Financial Instruments with Off-Balance-Sheet Risk: In the ordinary course of business, the Company enters into various types of transactions that involve financial instruments with off-balance sheet risk.  These instruments include commitments to extend credit and standby letters of credit and are not reflected in the accompanying balance sheets.  These transactions may involve to varying degrees credit and interest rate risk in excess of the amount, if any, recognized in the balance sheets.  Management does not anticipate any loss as a result of these commitments.
The Company’s off-balance sheet credit risk exposure is the contractual amount of commitments to extend credit and standby letters of credit.  The Company applies the same credit standards to these contracts as it uses in its lending process.
(In Thousands)
2014

2013
Off-balance sheet commitments:
 

 
Commitments to extend credit

$219,349



$187,931

Commitments to originate loans held for sale

$39,567

 

$—

Standby letters of credit

$6,004



$6,463


     Commitments to extend credit are agreements to lend to customers.  These commitments have specified interest rates and generally have fixed expiration dates but may be terminated by the Company if certain conditions of the contract are violated.  Although currently subject to draw down, many of the commitments do not necessarily represent future cash requirements.  Collateral held relating to these commitments varies, but generally includes real estate, inventory, accounts receivable, and equipment.
Standby letters of credit are conditional commitments issued by the Company to guarantee the performance of a customer to a third party.
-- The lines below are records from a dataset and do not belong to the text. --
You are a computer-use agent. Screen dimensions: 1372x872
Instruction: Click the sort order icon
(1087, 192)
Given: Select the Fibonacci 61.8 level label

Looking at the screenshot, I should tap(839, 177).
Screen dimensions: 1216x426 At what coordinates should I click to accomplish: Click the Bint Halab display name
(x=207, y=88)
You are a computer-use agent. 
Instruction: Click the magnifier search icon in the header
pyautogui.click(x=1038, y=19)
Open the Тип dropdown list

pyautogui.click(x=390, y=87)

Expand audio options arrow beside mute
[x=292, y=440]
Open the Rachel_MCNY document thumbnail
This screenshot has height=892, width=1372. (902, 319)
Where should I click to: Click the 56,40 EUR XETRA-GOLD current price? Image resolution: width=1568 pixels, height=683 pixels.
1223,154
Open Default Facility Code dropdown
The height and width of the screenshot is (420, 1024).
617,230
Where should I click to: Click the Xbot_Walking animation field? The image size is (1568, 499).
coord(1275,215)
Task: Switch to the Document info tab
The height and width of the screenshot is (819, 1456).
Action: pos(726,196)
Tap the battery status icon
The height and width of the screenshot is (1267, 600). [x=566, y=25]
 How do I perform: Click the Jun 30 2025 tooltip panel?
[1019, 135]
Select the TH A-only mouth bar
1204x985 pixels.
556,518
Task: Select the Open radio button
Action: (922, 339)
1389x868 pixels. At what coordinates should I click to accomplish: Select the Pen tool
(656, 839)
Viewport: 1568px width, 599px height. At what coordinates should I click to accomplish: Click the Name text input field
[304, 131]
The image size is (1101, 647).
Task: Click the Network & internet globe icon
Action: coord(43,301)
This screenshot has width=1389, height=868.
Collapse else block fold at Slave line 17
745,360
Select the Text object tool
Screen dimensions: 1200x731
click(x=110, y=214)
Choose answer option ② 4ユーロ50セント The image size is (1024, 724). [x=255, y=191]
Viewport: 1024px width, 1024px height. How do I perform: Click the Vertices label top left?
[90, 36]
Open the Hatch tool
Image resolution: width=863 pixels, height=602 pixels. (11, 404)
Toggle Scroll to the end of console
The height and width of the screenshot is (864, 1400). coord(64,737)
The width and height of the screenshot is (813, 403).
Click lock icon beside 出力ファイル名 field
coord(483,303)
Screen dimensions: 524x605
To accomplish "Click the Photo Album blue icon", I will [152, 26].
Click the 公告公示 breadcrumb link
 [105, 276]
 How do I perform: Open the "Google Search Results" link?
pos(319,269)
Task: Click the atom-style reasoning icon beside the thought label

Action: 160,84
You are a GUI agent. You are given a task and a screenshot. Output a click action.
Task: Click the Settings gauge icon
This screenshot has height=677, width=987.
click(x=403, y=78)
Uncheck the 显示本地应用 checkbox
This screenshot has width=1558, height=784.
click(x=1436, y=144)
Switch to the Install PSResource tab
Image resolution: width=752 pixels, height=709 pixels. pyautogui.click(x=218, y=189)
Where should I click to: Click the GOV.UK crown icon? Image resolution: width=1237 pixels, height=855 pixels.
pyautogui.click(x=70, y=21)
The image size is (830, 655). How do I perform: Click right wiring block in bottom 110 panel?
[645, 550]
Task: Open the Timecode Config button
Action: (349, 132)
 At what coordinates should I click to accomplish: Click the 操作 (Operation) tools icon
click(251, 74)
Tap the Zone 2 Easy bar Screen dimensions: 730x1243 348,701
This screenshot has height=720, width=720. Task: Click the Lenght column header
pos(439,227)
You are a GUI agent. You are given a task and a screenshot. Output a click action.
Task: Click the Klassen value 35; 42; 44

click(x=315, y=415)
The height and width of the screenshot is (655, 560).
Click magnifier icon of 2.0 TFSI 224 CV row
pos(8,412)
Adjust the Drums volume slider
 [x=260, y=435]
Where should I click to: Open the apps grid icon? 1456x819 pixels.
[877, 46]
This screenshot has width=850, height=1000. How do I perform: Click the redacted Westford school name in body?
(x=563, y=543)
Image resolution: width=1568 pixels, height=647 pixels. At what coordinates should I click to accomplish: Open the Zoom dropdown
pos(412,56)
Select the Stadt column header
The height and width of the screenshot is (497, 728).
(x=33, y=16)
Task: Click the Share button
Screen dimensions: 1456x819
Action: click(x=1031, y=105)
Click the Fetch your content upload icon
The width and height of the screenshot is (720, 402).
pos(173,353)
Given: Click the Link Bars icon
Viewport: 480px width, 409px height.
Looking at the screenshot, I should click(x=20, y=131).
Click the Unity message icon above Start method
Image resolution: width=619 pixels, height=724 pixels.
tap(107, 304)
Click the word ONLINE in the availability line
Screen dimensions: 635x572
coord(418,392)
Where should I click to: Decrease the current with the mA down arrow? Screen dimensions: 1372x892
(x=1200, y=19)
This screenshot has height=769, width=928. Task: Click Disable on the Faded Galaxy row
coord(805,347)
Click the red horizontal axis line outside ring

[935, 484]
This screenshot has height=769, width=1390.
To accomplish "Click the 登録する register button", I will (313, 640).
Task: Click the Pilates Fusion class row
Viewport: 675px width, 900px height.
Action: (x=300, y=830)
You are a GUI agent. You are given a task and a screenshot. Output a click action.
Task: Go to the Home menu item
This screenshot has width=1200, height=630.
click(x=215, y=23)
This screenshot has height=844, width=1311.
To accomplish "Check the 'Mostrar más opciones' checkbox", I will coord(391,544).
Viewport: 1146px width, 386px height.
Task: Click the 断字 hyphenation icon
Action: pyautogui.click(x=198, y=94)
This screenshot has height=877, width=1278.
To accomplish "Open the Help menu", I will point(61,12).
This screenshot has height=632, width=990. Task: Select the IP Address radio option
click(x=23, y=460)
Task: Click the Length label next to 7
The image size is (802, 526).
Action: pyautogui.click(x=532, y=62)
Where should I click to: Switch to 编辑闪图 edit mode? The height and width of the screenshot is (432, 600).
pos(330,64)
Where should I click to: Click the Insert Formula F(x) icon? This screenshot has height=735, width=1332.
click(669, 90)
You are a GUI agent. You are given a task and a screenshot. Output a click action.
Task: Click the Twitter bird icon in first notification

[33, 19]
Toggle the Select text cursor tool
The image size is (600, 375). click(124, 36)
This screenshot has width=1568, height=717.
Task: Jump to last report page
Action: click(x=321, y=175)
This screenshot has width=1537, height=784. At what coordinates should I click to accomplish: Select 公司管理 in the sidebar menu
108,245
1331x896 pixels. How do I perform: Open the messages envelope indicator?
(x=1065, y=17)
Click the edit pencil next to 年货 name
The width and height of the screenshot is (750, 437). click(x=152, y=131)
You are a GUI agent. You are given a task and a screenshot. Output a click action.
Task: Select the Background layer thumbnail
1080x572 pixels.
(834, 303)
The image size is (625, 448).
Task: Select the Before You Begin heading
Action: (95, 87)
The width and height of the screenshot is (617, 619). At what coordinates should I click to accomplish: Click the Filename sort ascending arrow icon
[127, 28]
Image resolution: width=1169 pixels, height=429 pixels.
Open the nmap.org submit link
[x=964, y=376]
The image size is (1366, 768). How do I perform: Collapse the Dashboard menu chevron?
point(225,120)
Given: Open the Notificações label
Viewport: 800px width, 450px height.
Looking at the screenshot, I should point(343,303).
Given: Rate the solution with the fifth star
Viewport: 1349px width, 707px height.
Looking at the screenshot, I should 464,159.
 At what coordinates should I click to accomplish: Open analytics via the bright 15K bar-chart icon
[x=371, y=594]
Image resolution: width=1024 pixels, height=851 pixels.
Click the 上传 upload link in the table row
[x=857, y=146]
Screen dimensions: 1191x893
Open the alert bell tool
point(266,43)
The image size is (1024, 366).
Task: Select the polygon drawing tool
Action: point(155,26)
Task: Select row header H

Credit risk arises in these transactions from the possibility that a customer may not be able to repay the Company upon default of performance.  Collateral held for standby letters of credit is based on an individual evaluation of each customer’s creditworthiness.
Mortgage loans sold to investors may be sold with servicing rights released, for which the Company makes only standard legal representations and warranties as to meeting certain underwriting and collateral documentation standards. In the past two years, the Company has had to repurchase fewer than 20 loans due to deficiencies in underwriting or loan documentation and has not realized significant losses related to these repurchases. Management believes that any liabilities that may result from such recourse provisions are not significant.
The Company has a reserve for losses related to these commitments and letters of credit that is recorded in other liabilities on the consolidated balance sheets. The reserve was $112,000 and $96,000 as of December 31, 2014 and 2013, respectively.
Capital Expenditures and Commitments: At December 31, 2014, the Company has capital commitments of $2.9 million related to the planned improvements to the Company’s corporate office building and a new branches currently under construction. The Company expects these capital expenditures to be incurred in 2015.